Looking through the data, please report how many lines contain the string "Select", giving nothing but the number.
··· PROVIDED RECORDS
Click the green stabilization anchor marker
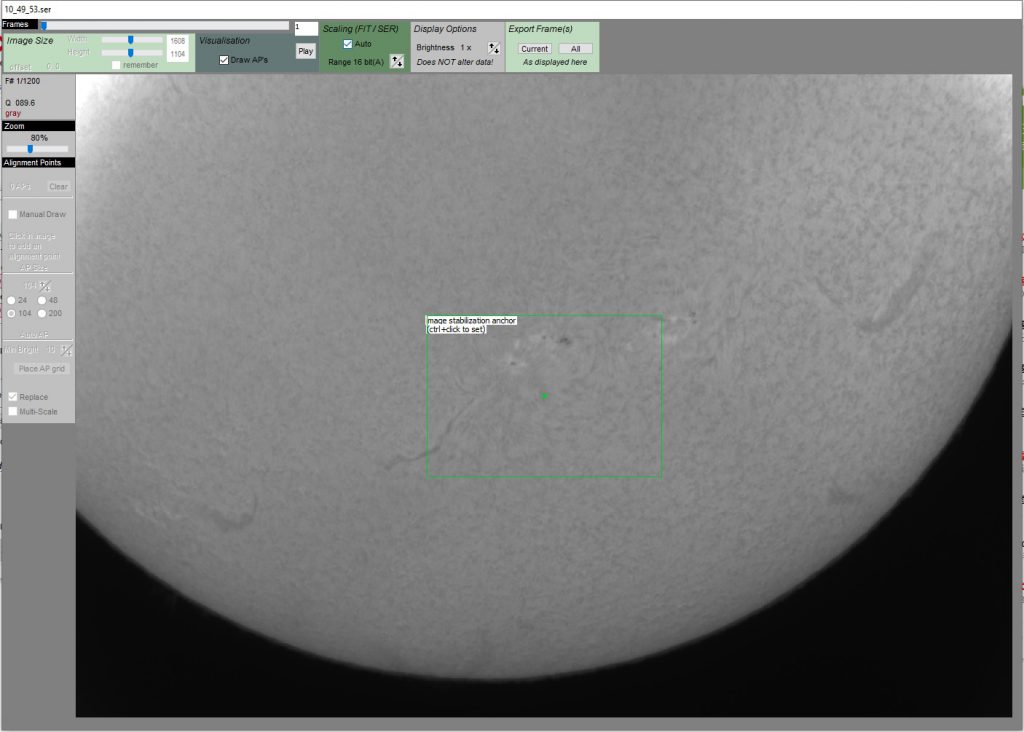 [x=544, y=396]
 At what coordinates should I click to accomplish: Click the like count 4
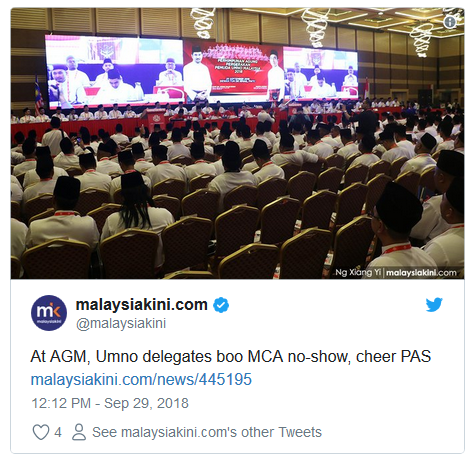point(58,432)
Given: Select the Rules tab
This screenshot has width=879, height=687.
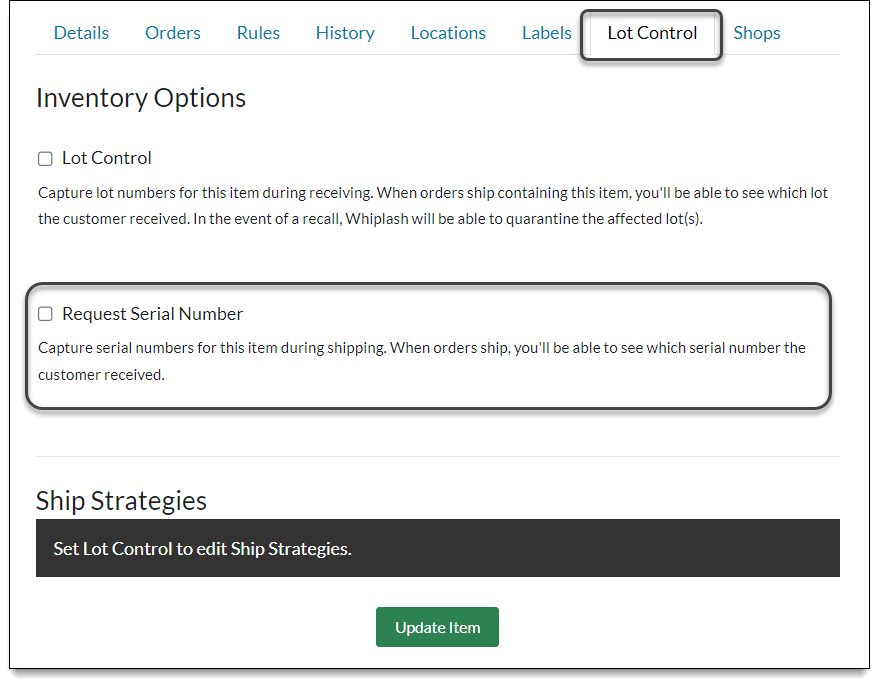Looking at the screenshot, I should click(x=258, y=33).
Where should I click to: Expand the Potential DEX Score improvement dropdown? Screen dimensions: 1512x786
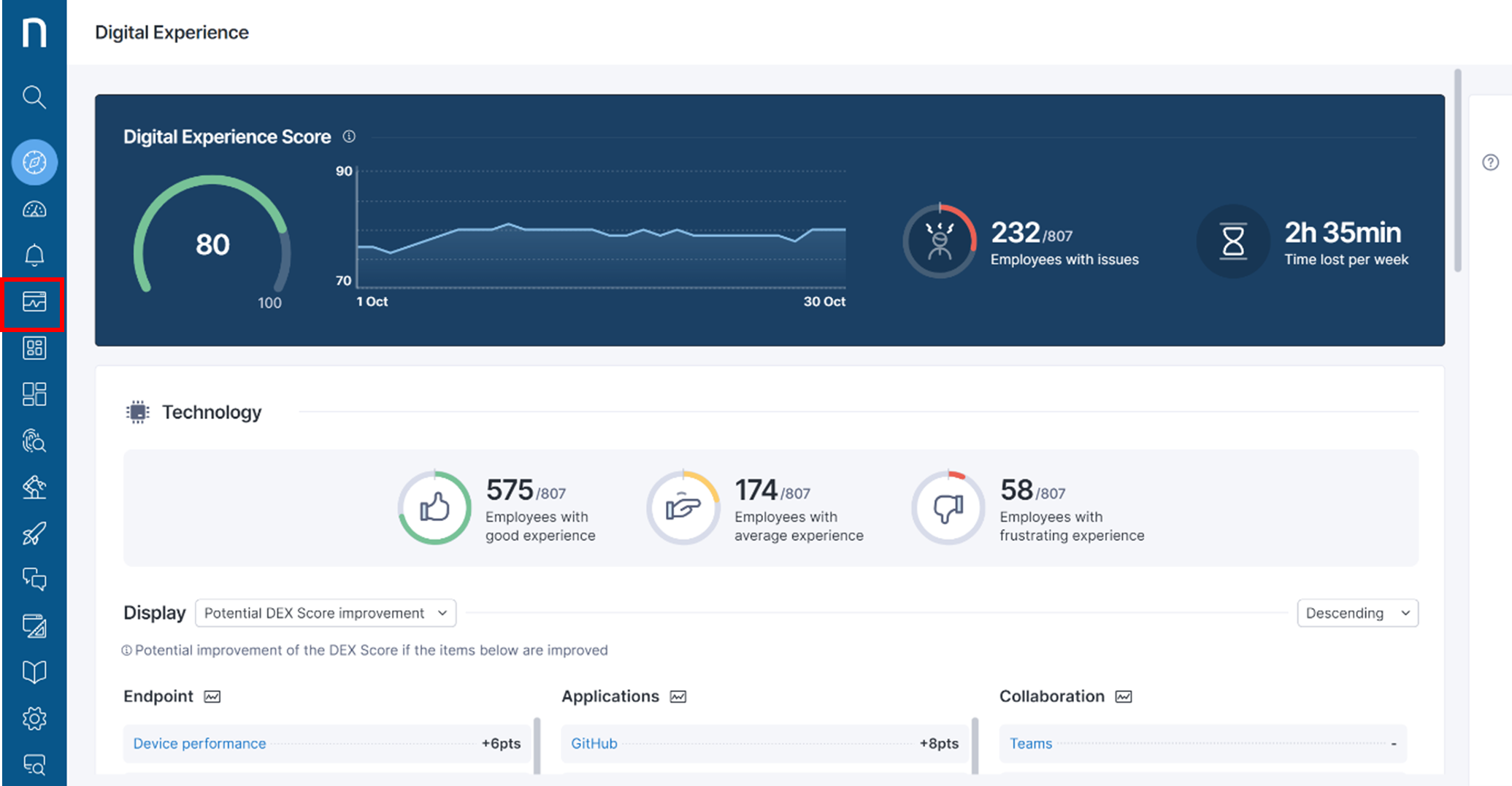point(326,613)
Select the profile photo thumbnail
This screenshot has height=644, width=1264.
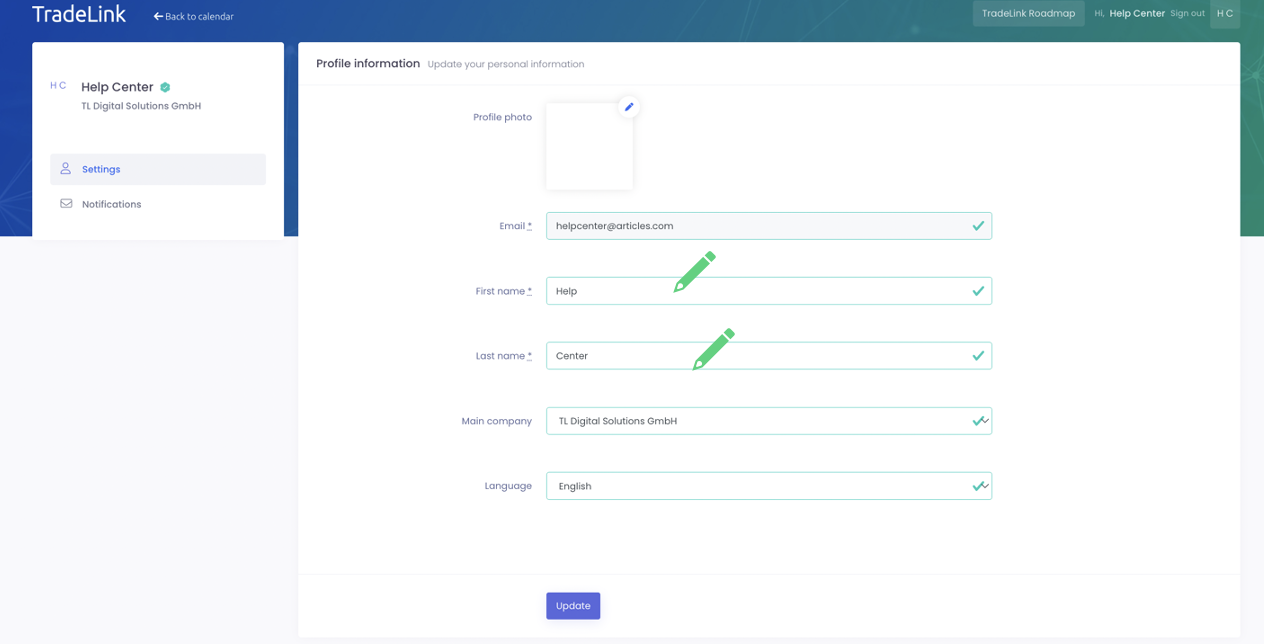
······
* RESULT OF THE EXERCISE *
2